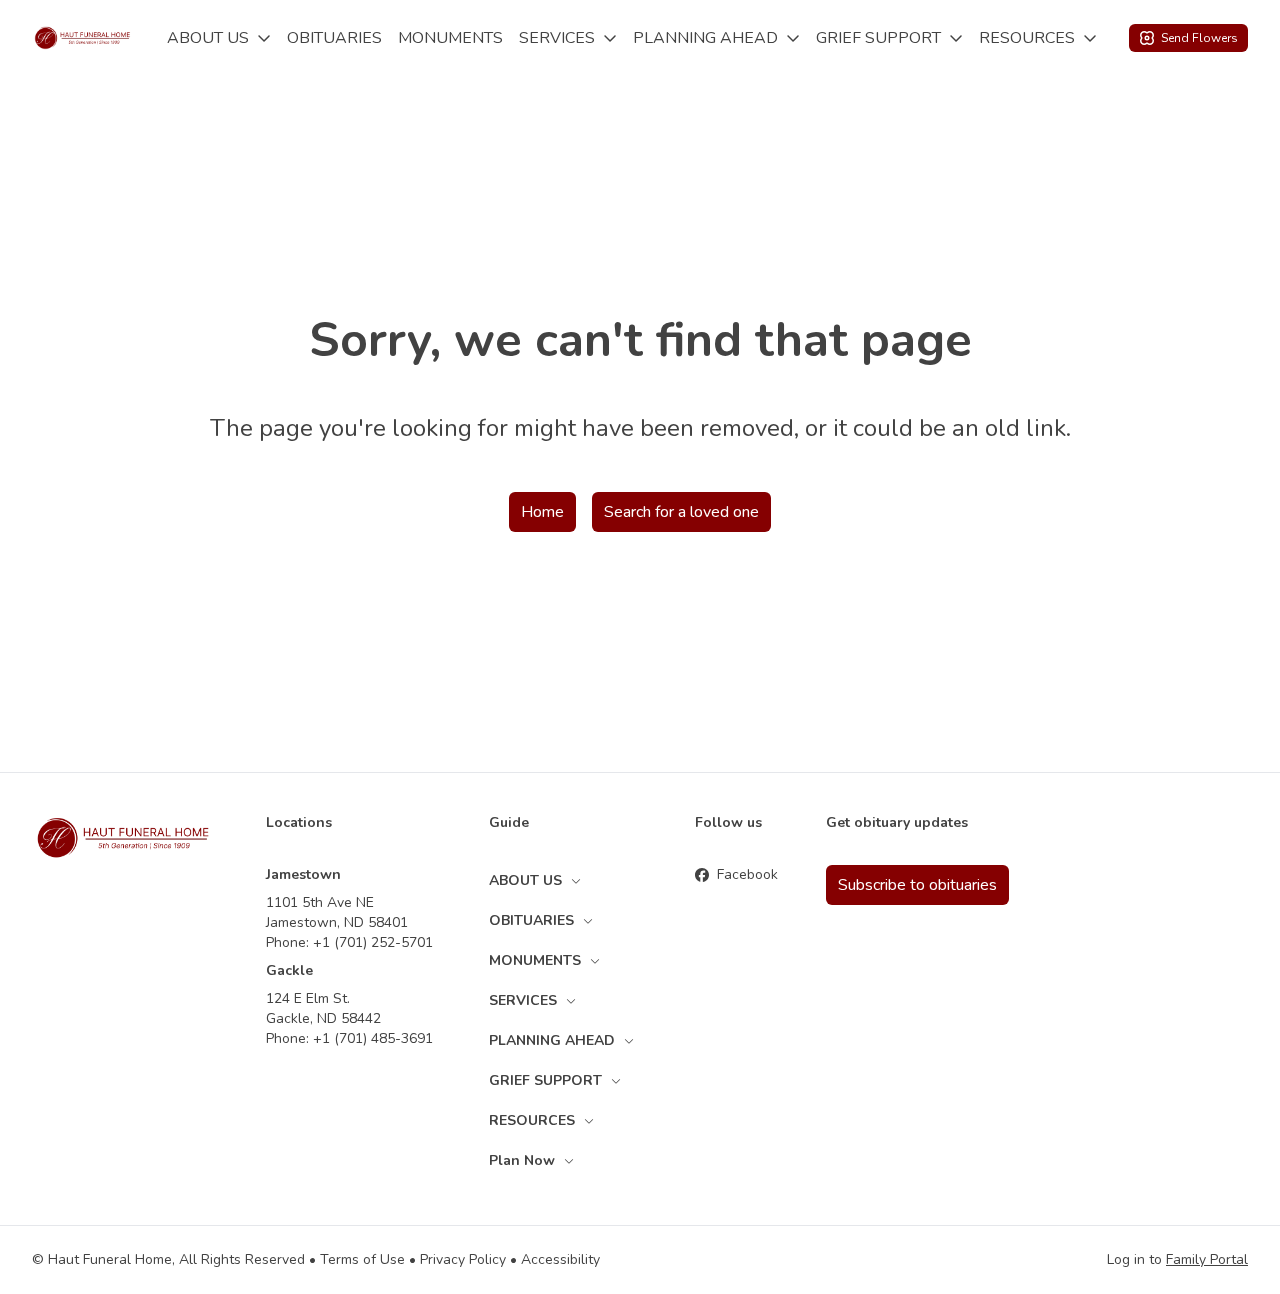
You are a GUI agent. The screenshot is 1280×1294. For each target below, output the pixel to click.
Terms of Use (362, 1259)
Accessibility (560, 1259)
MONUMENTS (450, 38)
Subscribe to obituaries (917, 885)
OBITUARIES (334, 38)
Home (542, 512)
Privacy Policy (463, 1259)
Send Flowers (1199, 38)
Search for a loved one (681, 512)
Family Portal (1207, 1259)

______________________________

* Your objective
Could you write out, exactly as given, the lines from the one holding "OBITUARIES (334, 38)" through the end of the listing, and nothing else?

* Exercise solution
OBITUARIES (334, 38)
Home (542, 512)
Privacy Policy (463, 1259)
Send Flowers (1199, 38)
Search for a loved one (681, 512)
Family Portal (1207, 1259)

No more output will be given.